Vítor Magalhães: «Direitos televisivos? Sociedade sem classe média torna um país pobre»

Presidente do Moreirense aponta esta como a medida a adotar para tornar o futebol português "mais atrativo"

• Foto: Luís Manuel Neves

As receitas televisivas e a respetiva distribuição continua na ordem do dia do futebol português e, desta feita, foi Vítor Magalhães, presidente do Moreirense, quem apelou à centralização dos direitos, algo que, segundo o líder cónego, iria ajudar a tornar o futebol português "mais atrativo".

"Temos de centralizar os direitos televisivos, não faz sentido receber 3 milhões e pouco por ano e haver outros que recebem 40 milhões. Uma sociedade onde não existe uma classe média forte torna um país podre. Os clubes médios e pequenos têm de poder aproximar-se dos grandes, para termos um futebol mais atrativo", começou por dizer em declarações à Rádio Vizela, ainda antes de desenvolver os problemas que alguns emblemas desta dimensão enfrentam na preparação das épocas desportivas.
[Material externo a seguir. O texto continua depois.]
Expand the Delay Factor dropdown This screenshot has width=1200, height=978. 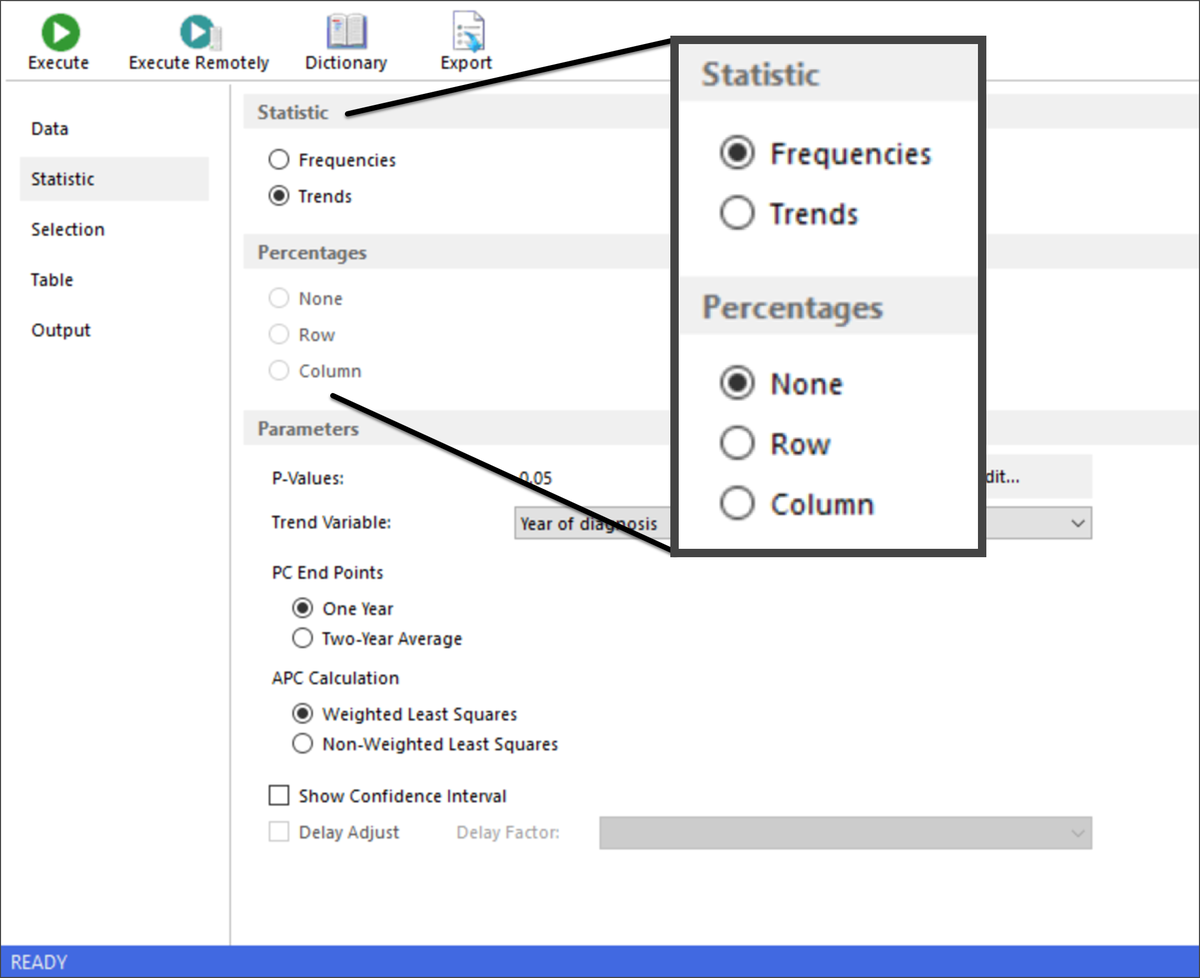click(x=1078, y=832)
"O Moreirense é auto suficiente, mas isso é um autêntico milagre. Nós temos de ter sempre um orçamento de mais de 4 milhões, por isso temos de encontrar receitas extra. Ainda agora no jogo com o FC Porto o que sobrou da receita foram pouco mais de 20 mil euros, nos outros jogos, sem ser com os grandes, temos prejuízo. Os grandes campeonatos têm os direitos centralizados, só não não temos. Tem de haver vontade política de mudar", apontou Vítor Magalhães, que lançou também um olhar sobre o futuro e sobre o tempo que prevê ficar à frente dos destinos cónegos.

"Enquanto as pessoas de Moreira de Cónegos quiserem. Por mim, enquanto achar que estou nos projetos a acrescentar alguma coisa, naturalmente vou tentar manter-me. Quando achar que não estou a somar, mas a subtrair, deixo ficar", concluiu.